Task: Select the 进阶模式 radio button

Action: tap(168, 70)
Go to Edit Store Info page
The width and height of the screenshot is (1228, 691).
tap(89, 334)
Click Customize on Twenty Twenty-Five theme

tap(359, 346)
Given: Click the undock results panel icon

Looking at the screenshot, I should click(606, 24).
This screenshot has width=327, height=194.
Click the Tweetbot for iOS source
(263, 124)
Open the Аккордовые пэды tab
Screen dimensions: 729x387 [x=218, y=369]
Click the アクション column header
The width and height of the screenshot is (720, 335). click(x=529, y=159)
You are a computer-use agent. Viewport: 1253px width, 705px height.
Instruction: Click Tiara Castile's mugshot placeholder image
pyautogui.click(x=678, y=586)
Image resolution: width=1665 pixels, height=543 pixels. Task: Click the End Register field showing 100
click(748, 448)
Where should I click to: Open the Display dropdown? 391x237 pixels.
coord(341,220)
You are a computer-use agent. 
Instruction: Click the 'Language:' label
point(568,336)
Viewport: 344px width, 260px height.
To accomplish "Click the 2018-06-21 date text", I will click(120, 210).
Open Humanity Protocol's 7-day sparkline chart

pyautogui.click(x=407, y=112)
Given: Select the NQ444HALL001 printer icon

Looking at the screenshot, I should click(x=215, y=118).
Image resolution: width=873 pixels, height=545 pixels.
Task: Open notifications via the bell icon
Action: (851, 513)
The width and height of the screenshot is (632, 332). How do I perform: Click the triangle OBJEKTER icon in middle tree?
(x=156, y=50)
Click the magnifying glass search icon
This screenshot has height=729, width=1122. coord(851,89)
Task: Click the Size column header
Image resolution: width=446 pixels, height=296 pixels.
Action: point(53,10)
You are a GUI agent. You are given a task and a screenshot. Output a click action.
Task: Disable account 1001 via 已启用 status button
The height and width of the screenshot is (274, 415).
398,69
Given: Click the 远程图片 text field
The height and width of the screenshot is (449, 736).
-- -- --
**Task requirements**
The expected answer is every line above in which the word "agent" appears.

**Response area**
You are a computer-use agent. Viewport: 1253px width, 705px height.
You are a computer-use agent. 
You are a GUI agent. You are given a task and a screenshot. Output a click action.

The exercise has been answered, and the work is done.